All I can hope for is a nice big Morrazzi (sp?) ham :dr:dr:dr:dr:dr:dr:dr:dr:dr


----------



## mrreindeer (Sep 4, 2008)

> X-mas Dinner Anyone ?


Why yes, I'll be there, thanks for the invite! :tu 

I think your plan is great and the best way to really enjoy a nice, relaxing day.

We'll be going out to Claremont, CA for our family friends' annual Xmas Eve party which is always fun and much like the spread you describe. They go all out and provide a really nice evening for everyone.

The next day, we're at the inlaws in Ontario, CA and my wife's Mom will prepare a roast, I'm sure with some traditional sides...green bean casserole, potatoes, etc.

And it's always exciting with my brother-in-law's motley crew of strange friends and he'll likely get in some sort of argument with my mother-in-law and not be able to let it go.

But them's the holidays for 'ya!

It should be nice, though and while I'm dreading giftshopping (haven't even started), I am looking forward to that Xmas Eve party & relaxing the day after.


----------



## Habanolover (Feb 22, 2006)

Ham and pretty much the same sides as Thanksgiving:dr:dr


----------



## Scott W. (Jul 10, 2008)

My parents are doing Xmas Dinner which will probably be. Cheese and Fruit platter and assorted crostini's for apps. Stuffed Manicotti with sausages and meatballs as the first course followed by ham and stuffed mushrooms and veggies, etc. Desset will be coffee, cake ,fruit, etc. My mother is a tremendous cook. 

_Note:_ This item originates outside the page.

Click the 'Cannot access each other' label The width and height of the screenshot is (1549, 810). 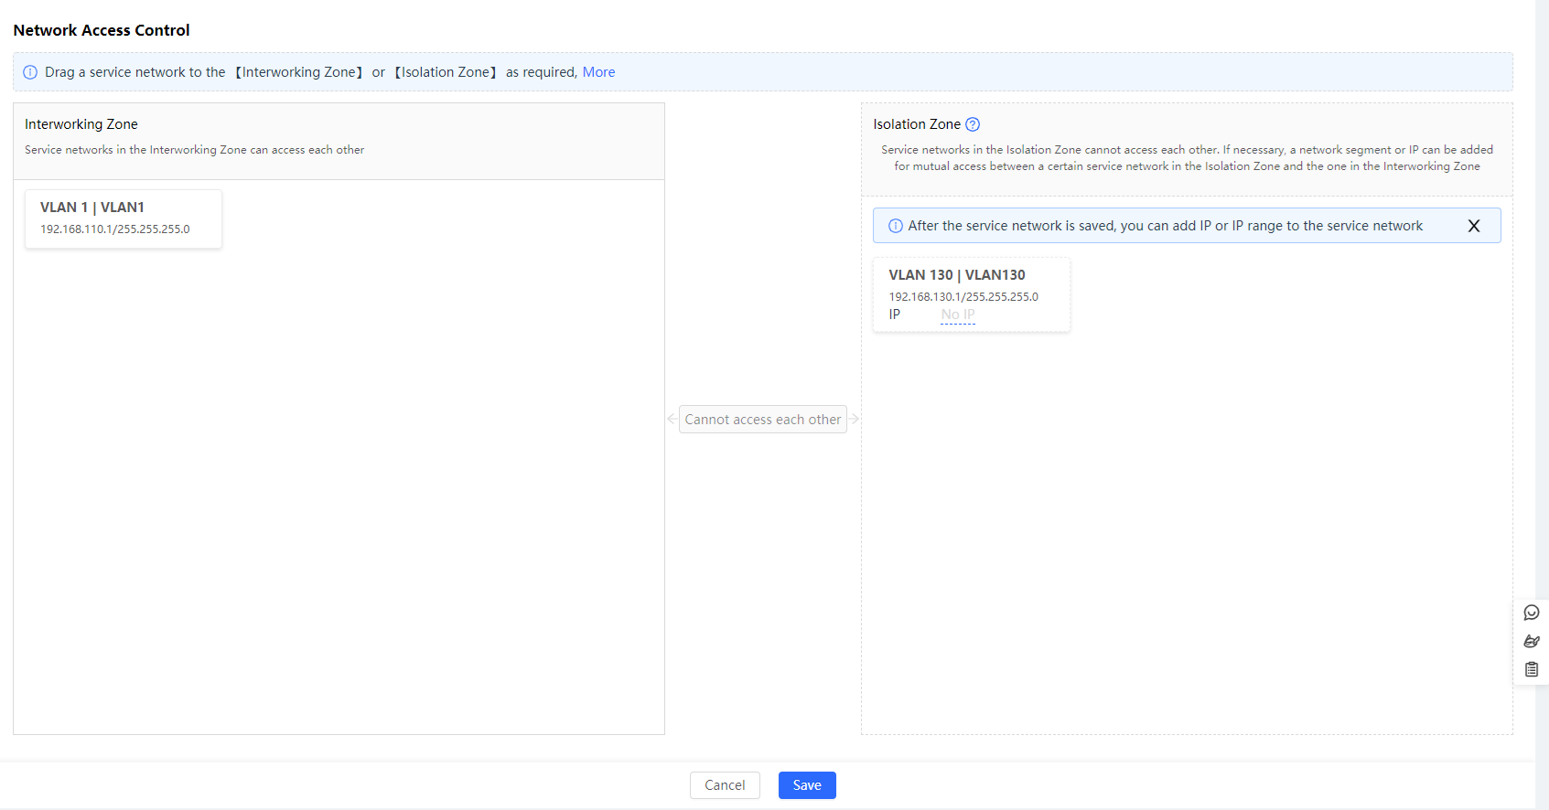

I am doing X mas eve at my house. Starting with stuffed artichokes and cheese and fruit for apps. I am also doing a smoked 6 pound filet mignon, roasted garlic mashed potatoes with gravy and some winter veggies. Will follow up with poached pears with icecream and raspberry sauce and roasted chesnuts. Plenty of wine and scotch as well.


----------



## kugie (Aug 20, 2007)

Apps All day Lots of Shrimp.
Turkey, Delmonico Roast with Horseradish Sauce :tu
Meatballs, sausage 
Just a day of Food and Fun.


----------



## Mark C (Sep 19, 2007)

Christmas dinner is ham and leftovers. Christmas Eve is the feast! We do the typical Italian 'feast of 7 fishes', with 'fish' defined as 'any seafood'. Let's see if I can remember last year's menu...

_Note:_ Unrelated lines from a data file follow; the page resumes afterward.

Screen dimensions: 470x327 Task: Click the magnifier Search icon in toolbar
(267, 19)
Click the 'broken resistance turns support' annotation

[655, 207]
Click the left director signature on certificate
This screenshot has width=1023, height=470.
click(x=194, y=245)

Fried shrimp, oysters, and scallops
Steamed shrimp
Crab cakes
spaghetti w/ white clam sauce
Salmon
Stuffed calamari
Might have been one or two others, and a ton of sides.


----------



## Blowtorch (Nov 21, 2008)

Mark C said:


> Christmas dinner is ham and leftovers. Christmas Eve is the feast! We do the typical Italian 'feast of 7 fishes', with 'fish' defined as 'any seafood'. Let's see if I can remember last year's menu...
> 
> Fried shrimp, oysters, and scallops
> Steamed shrimp
> ...


*Mark,
Being of Italian heritage I very much envy that line up. I miss the days when my family did a more traditional Italian Christmas eve dinner.

Everyone on this thread is making me damn hungry with all the good stuff mentioned. :dr *


----------



## lowlife (Oct 21, 2008)

We do a rib roast (prime when I can find it for a reasonable price) and a turkey breast on Christmas eve.


----------